[Extracted material]
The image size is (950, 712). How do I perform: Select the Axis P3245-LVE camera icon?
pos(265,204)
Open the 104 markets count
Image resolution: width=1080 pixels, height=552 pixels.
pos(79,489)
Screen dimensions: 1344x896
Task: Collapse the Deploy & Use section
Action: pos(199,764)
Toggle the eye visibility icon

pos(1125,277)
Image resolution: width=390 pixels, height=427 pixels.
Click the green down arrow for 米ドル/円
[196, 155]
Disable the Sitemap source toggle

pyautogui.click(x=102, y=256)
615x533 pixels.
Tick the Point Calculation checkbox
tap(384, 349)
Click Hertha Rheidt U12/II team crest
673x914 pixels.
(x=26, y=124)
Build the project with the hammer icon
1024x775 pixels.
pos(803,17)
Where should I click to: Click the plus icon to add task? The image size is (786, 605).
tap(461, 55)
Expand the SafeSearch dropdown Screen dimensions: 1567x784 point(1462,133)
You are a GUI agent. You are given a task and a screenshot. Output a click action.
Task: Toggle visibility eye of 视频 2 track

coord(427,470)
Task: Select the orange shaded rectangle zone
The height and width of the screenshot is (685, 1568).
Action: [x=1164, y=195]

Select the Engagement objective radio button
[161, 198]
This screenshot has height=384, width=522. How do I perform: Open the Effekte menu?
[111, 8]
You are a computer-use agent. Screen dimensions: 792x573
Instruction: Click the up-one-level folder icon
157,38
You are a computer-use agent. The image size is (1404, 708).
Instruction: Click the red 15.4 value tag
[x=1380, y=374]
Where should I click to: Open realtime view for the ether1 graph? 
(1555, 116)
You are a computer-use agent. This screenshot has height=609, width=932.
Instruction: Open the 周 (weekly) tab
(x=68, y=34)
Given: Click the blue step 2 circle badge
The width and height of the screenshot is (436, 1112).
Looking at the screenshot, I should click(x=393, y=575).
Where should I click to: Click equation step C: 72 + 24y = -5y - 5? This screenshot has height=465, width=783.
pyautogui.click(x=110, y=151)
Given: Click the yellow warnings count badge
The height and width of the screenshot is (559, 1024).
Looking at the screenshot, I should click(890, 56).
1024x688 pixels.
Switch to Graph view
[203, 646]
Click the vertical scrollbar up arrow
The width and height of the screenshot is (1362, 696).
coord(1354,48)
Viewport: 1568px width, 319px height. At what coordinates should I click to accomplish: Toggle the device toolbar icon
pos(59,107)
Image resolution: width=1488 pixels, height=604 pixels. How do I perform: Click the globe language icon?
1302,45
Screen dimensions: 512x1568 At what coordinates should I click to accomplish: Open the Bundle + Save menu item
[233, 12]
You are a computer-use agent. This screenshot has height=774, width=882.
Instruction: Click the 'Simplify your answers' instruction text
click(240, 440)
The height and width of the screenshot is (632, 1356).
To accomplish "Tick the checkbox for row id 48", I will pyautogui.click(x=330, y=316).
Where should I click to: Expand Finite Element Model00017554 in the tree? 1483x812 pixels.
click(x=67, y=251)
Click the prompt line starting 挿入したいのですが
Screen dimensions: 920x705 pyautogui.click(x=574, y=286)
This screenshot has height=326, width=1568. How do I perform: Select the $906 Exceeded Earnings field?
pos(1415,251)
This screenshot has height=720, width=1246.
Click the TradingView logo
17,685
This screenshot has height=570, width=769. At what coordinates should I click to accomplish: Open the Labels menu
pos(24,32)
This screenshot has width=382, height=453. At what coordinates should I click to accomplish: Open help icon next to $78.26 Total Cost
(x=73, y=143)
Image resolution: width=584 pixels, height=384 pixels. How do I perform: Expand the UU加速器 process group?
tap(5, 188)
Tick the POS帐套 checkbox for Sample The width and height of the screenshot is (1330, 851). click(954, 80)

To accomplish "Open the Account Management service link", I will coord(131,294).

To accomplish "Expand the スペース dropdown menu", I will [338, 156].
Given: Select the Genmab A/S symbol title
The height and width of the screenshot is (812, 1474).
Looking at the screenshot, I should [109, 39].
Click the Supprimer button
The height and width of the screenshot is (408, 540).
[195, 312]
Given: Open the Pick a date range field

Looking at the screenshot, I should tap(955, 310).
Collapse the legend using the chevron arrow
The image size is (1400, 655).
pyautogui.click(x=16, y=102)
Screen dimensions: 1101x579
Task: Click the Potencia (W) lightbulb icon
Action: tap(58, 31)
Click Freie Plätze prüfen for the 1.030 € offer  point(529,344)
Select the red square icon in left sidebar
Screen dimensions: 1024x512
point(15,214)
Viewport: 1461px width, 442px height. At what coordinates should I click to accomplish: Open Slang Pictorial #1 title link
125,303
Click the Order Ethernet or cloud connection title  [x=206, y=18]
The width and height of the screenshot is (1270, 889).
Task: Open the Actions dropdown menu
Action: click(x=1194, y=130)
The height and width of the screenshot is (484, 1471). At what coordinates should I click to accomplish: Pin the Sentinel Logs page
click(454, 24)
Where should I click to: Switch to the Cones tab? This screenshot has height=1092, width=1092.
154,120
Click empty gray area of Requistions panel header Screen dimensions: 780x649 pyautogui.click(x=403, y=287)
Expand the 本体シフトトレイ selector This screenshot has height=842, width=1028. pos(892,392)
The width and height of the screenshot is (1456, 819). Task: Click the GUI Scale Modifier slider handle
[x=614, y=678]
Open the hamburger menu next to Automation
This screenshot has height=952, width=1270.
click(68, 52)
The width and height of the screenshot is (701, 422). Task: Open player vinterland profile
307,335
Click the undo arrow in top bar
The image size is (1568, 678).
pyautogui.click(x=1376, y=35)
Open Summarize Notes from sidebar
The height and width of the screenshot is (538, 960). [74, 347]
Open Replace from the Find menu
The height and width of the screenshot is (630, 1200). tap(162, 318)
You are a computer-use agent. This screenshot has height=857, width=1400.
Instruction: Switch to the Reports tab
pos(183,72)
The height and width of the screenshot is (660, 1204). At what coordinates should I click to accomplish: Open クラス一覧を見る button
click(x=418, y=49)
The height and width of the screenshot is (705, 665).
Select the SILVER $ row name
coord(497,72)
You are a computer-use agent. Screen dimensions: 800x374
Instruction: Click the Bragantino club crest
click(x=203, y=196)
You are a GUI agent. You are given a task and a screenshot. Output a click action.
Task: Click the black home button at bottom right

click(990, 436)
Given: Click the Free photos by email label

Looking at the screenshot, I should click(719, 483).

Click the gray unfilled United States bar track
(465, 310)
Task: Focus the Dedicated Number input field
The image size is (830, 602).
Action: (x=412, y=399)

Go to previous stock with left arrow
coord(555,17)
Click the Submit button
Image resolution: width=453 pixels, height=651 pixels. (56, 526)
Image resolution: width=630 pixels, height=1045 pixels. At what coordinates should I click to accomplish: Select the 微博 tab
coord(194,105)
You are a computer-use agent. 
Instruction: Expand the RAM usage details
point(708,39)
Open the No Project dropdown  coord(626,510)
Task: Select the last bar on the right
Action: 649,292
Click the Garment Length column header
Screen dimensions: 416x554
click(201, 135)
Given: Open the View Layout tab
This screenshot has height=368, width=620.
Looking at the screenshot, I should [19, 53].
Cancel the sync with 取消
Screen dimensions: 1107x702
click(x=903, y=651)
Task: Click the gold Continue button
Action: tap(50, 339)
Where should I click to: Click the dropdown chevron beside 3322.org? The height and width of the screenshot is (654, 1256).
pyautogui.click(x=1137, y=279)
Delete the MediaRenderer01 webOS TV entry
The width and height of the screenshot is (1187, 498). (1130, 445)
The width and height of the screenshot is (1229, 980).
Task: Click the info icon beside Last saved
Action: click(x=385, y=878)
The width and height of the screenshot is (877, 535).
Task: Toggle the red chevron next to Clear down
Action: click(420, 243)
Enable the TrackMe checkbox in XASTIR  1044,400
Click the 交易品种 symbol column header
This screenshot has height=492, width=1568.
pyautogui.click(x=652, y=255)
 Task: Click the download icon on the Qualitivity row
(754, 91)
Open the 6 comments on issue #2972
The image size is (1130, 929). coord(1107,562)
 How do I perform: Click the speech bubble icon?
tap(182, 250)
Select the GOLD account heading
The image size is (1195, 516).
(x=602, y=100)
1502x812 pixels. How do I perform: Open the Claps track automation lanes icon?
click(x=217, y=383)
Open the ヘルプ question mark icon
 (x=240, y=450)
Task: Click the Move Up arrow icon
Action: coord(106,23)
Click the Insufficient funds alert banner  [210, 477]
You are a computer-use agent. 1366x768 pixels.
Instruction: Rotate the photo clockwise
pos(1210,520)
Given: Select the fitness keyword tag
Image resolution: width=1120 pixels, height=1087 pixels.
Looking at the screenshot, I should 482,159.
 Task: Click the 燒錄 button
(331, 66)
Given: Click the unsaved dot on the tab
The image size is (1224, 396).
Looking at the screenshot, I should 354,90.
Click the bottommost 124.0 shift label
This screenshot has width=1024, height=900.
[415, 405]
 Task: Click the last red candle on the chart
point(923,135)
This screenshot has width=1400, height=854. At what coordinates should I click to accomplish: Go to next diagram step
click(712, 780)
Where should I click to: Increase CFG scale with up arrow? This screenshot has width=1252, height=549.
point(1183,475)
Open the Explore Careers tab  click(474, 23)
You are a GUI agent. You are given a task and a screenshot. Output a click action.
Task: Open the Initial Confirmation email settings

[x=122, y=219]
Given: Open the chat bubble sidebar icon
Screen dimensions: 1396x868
[/Extracted material]
Begin with the first line of the records and reproduce each line as is, ending with the line that holds "615x533 pixels.".

The image size is (950, 712). How do I perform: Select the Axis P3245-LVE camera icon?
pos(265,204)
Open the 104 markets count
Image resolution: width=1080 pixels, height=552 pixels.
pos(79,489)
Screen dimensions: 1344x896
Task: Collapse the Deploy & Use section
Action: pos(199,764)
Toggle the eye visibility icon

pos(1125,277)
Image resolution: width=390 pixels, height=427 pixels.
Click the green down arrow for 米ドル/円
[196, 155]
Disable the Sitemap source toggle

pyautogui.click(x=102, y=256)
615x533 pixels.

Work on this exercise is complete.